COVID-19 in Cambodia
- While the number of conﬁrmed COVID-19 cases is still relatively low in Cambodia, the impact of Covid-19 on children and families is already quite pronounced. It’s clear that COVID-19 could undo years of progress made in children’s health, education, and family livelihoods across the country.
- Economic recession and the social disruption accompanying government restrictions are having devastating socio-economic impacts – impacting parental employment and entrepreneurialism and taking millions of children out of school, missing out on valuable holistic development and well-being support.
- As the pandemic continues to spread, it is already remarkably evident that the most marginalized and vulnerable children will pay the highest price. Our opportunity to act is now in order to mitigate the potential devastation of COVID-19.

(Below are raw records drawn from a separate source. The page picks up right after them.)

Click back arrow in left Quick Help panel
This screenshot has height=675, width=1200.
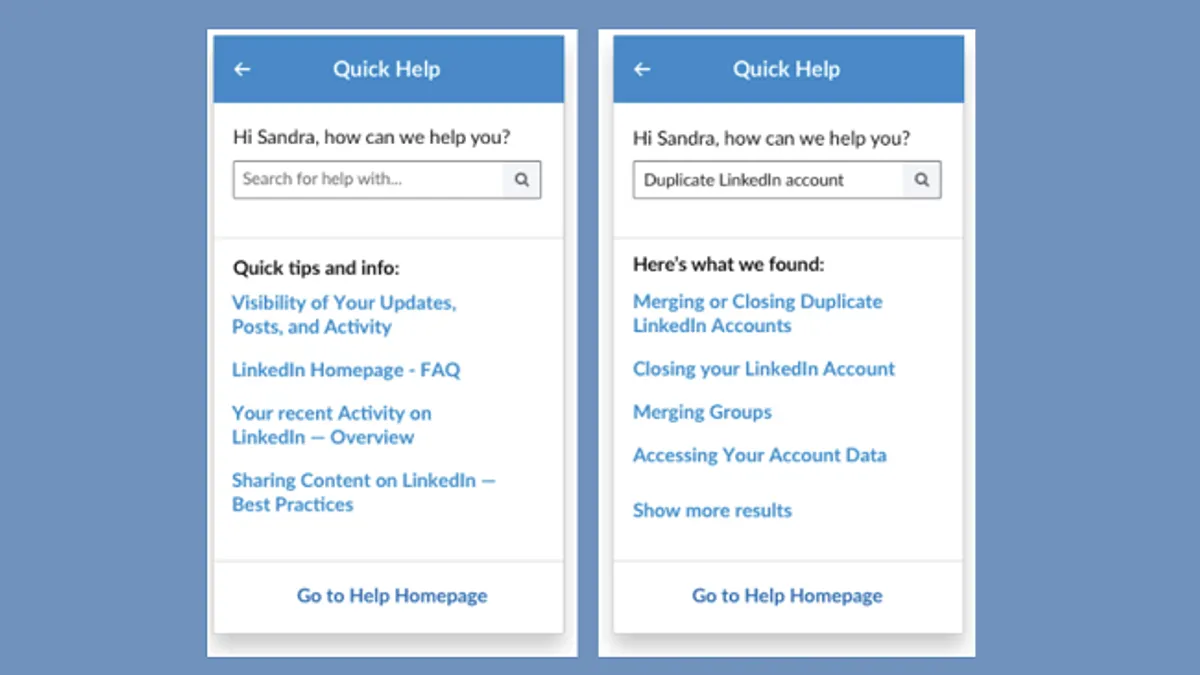pyautogui.click(x=242, y=69)
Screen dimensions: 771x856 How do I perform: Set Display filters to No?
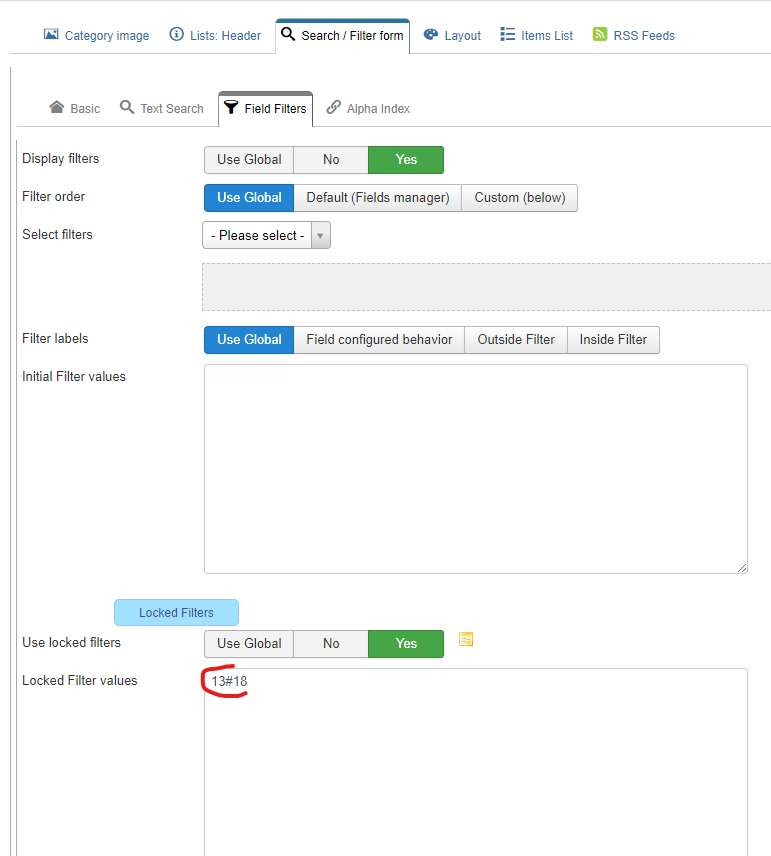pos(331,160)
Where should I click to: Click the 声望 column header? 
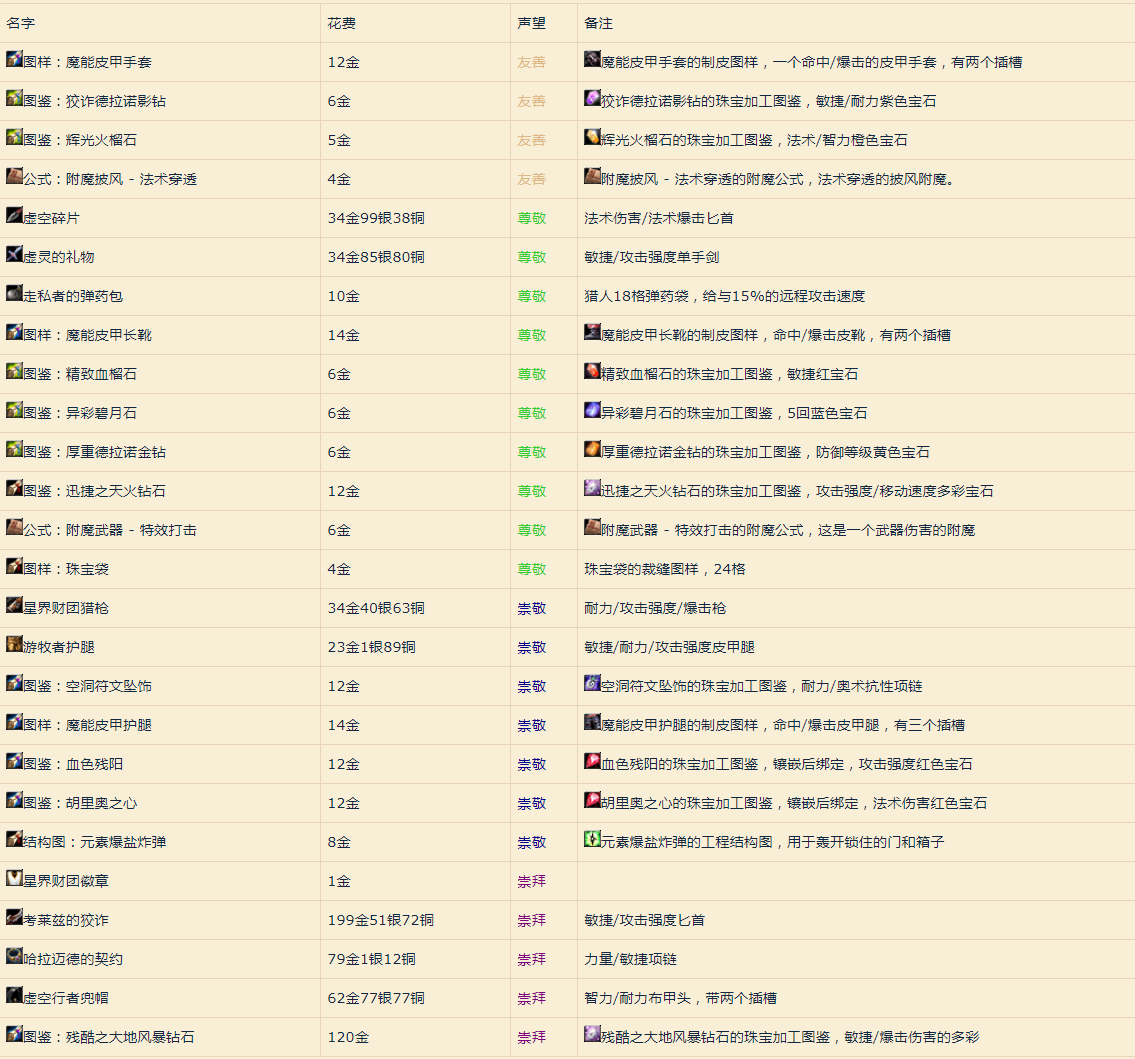pos(531,23)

Cambodia reported its ﬁrst conﬁrmed case of COVID-19 on 27 January 2020 until 18 March 2021 there are 16,299 conﬁrmed cases and 107 conﬁrmed death. The most obvious risks and threats are to the health system and health status of Cambodia’s population – not just linked to COVID-19, but other secondary health impacts. The pressure on national health systems to prepare and respond to the COVID-19 outbreak could expose children to the disruption of essential healthcare services that are vital to child survival.

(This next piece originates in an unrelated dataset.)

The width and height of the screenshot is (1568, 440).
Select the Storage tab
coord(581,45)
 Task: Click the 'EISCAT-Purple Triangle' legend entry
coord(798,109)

But the impact of this crisis goes far beyond health. The indeﬁnite closure of all schools has left 3.1 million Cambodian children without education. This has already had a signiﬁcant and immediate effect on learning, while the long-term impacts could threaten the future of an entire generation. We know from experience, notably the Ebola crisis, that epidemics that lead to school closures create huge barriers for children’s return to school, especially for the most marginalized. Girls are especially likely to permanently drop-out.
The school closures also extend beyond learning objectives, with many children facing an increased risk of rights violations.
Children are also exposed to heightened child-protection issues in this crisis, with many at risk of losing their caregivers to the virus or being forced to adopt negative coping mechanisms as pressures mount on the poorest households. With schools closed and physical distance, children and young people are more than ever are relying on digital platforms for home, schooling, and socializing, increasing their risk of online sexual abuse and exploitation. Domestic violence is likely to increase, as well as child labour and child marriage, as seen in other public health emergencies.
This negative economic impact will be felt most profoundly by poor and near-poor families in Cambodia, threatening their livelihoods and their overall well-being, and underscoring the need for strong social protection interventions to support them through this shock.
There are plenty of uncertainties during the Covid-19 global pandemic. But the one certainty we have is that the poorest and most vulnerable children and families will bear the brunt of the COVID-19 fallout. Failure to contain the spread of the pandemic and address the secondary impacts will tear apart the lives of the most vulnerable children and their families across Cambodia.